(DATASET begins)
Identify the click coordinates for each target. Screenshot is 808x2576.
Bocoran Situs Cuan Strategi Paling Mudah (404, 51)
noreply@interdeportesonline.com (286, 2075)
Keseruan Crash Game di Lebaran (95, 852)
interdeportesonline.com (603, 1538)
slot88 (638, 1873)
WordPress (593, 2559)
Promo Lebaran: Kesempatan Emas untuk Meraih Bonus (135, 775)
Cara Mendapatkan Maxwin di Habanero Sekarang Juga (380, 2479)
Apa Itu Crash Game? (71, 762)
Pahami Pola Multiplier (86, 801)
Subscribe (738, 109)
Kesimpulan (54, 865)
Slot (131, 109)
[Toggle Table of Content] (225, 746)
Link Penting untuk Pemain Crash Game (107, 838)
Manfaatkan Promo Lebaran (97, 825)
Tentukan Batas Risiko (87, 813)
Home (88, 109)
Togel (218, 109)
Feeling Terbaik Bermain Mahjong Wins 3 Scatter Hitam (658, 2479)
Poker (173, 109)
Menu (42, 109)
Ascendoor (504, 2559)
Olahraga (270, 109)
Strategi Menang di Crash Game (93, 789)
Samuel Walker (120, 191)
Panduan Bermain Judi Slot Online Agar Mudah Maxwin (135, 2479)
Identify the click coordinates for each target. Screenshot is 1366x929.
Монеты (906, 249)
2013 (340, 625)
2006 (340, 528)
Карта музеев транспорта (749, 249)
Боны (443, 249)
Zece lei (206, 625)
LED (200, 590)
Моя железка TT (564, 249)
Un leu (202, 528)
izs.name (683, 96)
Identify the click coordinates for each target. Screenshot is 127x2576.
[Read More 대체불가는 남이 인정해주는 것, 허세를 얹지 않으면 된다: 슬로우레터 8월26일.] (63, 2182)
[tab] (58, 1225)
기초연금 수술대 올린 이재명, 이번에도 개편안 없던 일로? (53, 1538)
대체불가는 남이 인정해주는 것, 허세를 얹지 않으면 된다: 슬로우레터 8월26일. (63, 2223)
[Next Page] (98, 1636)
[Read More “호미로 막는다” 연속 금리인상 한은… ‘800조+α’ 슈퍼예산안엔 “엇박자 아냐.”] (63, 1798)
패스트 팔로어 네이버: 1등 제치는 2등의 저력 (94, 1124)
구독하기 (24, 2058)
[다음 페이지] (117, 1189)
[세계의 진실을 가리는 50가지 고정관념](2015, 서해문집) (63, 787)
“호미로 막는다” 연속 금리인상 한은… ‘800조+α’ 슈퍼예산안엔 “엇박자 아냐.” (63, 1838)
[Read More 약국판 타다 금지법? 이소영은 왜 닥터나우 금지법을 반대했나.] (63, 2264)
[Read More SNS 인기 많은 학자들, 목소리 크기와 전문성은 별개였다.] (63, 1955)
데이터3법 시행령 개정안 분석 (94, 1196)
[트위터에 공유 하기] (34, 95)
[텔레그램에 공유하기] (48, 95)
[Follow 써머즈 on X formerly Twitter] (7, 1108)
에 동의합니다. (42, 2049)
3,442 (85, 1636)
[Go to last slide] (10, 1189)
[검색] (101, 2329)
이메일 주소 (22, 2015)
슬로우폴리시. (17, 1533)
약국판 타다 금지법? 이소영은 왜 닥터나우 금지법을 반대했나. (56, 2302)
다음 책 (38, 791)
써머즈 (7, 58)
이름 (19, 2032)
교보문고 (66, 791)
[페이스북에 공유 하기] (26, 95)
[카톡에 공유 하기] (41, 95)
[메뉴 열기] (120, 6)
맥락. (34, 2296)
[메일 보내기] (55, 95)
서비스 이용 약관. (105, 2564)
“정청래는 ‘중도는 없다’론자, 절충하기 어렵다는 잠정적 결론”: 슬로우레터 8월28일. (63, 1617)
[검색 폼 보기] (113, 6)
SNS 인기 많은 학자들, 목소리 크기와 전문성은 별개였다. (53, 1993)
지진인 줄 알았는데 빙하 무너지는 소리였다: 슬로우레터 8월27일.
(DATASET ends)
Wherever the string "Lebaran" appears in a line of the records above, copy that line.

Keseruan Crash Game di Lebaran (95, 852)
Promo Lebaran: Kesempatan Emas untuk Meraih Bonus (135, 775)
Manfaatkan Promo Lebaran (97, 825)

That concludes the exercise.